Nail your pharmacy residency interview
If you want to land a PGY1 or PGY2 pharmacy residency, attending the ASHP Midyear meeting can certainly help. Despite its name, this meeting, which occurs annually in December is smack in the middle of most residency calendars. This meeting is also one of the largest gatherings of pharmacists in the United States. But more importantly, it is the epicenter of residency recruiting. In this article, I’m going to spell out how to nail your pharmacy residency interview and increase your chances of getting an onsite interview.
Aside from The Showcase for residency recruiting, PPS (personal placement service) is the one-on-one interview sessions that many residencies conduct onsite. These 30-minute interviews are a residency candidates’ chance to get to know a program, but more importantly, for these candidates to have a chance at proving they’re a standout candidate. But in order to crush this interview, it’s useful to know what generally goes on behind the curtain.
“Tell me a little about yourself”
Think of speed dating, but for jobs. That’s pretty much what’s going on. While 30 minutes may seem like a lot of time, there is a ton of information that has to be crammed into this session. The best way to prepare is to have a general idea of how to answer common questions that come up in the interview. Luckily, a paper in AJHP from a decade ago lists a number of common interview questions like:
- What are your strengths and weaknesses?
- What attracts you to this organization/setting/position?
- Where do you see yourself in 5–10 years?
- What do you think makes you best qualified for the position?
- What do you think you can contribute to this position/organization/department/staff?
- Tell me about a project that you handled well and one in which you were not successful.
- What did you learn from each one?
- What do you want to get out of a residency?
- Would you describe a clinical intervention that you have made?
- How much hospital experience have you had?
For each of these questions, write down a response that you’d like to give. It’s essential to practice in front of other people like friends who are also interviewing. Find a mentor or preceptor to bounce ideas off of. The idea here is to have a response, but for it NOT to sound like you’ve got a canned answer. This takes time, skill, and PRACTICE.

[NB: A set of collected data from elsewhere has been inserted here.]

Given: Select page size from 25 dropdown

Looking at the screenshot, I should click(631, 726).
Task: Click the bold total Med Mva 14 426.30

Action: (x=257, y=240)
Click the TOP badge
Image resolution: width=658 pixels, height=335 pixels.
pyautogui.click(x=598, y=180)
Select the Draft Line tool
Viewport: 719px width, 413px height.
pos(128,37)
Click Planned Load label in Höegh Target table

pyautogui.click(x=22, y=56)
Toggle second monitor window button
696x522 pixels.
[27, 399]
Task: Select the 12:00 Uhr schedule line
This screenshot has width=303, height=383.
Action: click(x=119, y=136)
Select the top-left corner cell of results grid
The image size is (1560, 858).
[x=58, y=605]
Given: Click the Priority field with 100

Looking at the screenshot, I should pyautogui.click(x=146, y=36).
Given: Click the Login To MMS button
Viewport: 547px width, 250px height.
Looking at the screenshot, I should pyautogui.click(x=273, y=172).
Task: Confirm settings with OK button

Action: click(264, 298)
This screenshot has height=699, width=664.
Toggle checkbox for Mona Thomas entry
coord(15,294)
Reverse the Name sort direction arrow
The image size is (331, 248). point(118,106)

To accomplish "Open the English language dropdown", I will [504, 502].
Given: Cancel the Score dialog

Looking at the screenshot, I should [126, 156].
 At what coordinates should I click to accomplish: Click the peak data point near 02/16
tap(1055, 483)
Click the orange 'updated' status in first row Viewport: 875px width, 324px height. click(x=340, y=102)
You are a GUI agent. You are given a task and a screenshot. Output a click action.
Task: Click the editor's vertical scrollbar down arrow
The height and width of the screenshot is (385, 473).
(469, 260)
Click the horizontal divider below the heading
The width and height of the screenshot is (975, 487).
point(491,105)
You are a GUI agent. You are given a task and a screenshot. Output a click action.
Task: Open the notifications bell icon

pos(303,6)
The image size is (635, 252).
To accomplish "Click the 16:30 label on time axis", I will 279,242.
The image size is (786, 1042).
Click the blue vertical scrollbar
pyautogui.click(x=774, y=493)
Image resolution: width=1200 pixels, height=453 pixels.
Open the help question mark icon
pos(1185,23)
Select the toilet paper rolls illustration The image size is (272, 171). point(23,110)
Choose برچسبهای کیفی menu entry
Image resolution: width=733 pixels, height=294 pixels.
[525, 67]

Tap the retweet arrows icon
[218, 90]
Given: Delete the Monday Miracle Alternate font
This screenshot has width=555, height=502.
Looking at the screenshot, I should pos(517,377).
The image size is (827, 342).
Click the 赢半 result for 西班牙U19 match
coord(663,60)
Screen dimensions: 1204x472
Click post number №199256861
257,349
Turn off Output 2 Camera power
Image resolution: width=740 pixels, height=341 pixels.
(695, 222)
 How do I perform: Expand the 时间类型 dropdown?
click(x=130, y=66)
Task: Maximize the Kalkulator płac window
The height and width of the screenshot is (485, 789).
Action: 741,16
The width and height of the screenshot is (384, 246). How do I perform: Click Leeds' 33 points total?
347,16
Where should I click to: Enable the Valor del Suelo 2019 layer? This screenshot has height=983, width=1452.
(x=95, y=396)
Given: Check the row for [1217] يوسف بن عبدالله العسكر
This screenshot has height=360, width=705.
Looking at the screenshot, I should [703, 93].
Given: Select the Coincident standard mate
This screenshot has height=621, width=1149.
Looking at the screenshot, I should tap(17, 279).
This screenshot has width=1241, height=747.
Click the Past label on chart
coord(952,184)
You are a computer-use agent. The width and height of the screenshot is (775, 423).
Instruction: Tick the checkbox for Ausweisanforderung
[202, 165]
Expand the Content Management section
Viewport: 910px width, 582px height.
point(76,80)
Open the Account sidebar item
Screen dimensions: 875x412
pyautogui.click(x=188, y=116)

The first question that generally comes up is “Tell me a little about yourself.” This is your chance to show your experience, talents and skills and why you are the best candidate in the world. Since this is the first question that is often asked, you’ve really got to nail it. A great response can set up for the next 20-25 minutes. Is it going to turn into a wonderful conversation? Or are the interviewer’s going to be flipping through your CV trying to find something to talk about?
You must as GOOD questions
“I think you answered all my questions.” Don’t lead with that. You can do better.
Just like preparing your answers to questions, you’ve got to come up with good, thoughtful questions about the program. Do not, whatsoever, ask what a typical day for a resident is like. While this information is useful, it’s a lazy question. Yes, it is important to have an idea of what is required of residents, but there are other ways of asking that question. For example:
“During my rotations/job/PGY1, I attended medication safety committee meetings where we helped establish new projects and initiatives for the hospital. I’d like to build on these experiences in other committee settings. Can you comment on resident involvement in hospital committees?”
This question is better since it a) gives an example of your experience, b) demonstrates initiative to improve, c) gives insight into the workload of a resident.
Thank you notes
While some have downplayed the significance of thank you notes nowadays, it gives you the opportunity for another “touchpoint” with the program. It also gives the program an idea of whether you’re truly interested in the program. This will weigh into your chances of getting an onsite interview or not. In my opinion, you must write a thank you note. It’s also just polite.
We can also debate wither a handwritten or typed note is reasonable. Again, my opinion is that a well-written hand note is preferred. Anyone can send an email, and a typed note just seems canned. Take literally 5 minutes and say “thank you for the opportunity,” and one thing that stuck with you from the interview.
The ASHP Midyear meeting is upon us and hopeful pharmacy residency candidates are getting ready for one of the most important weeks of their lives. I hope you’ll find these few tips helpful and increase your chances of landing that onsite interview.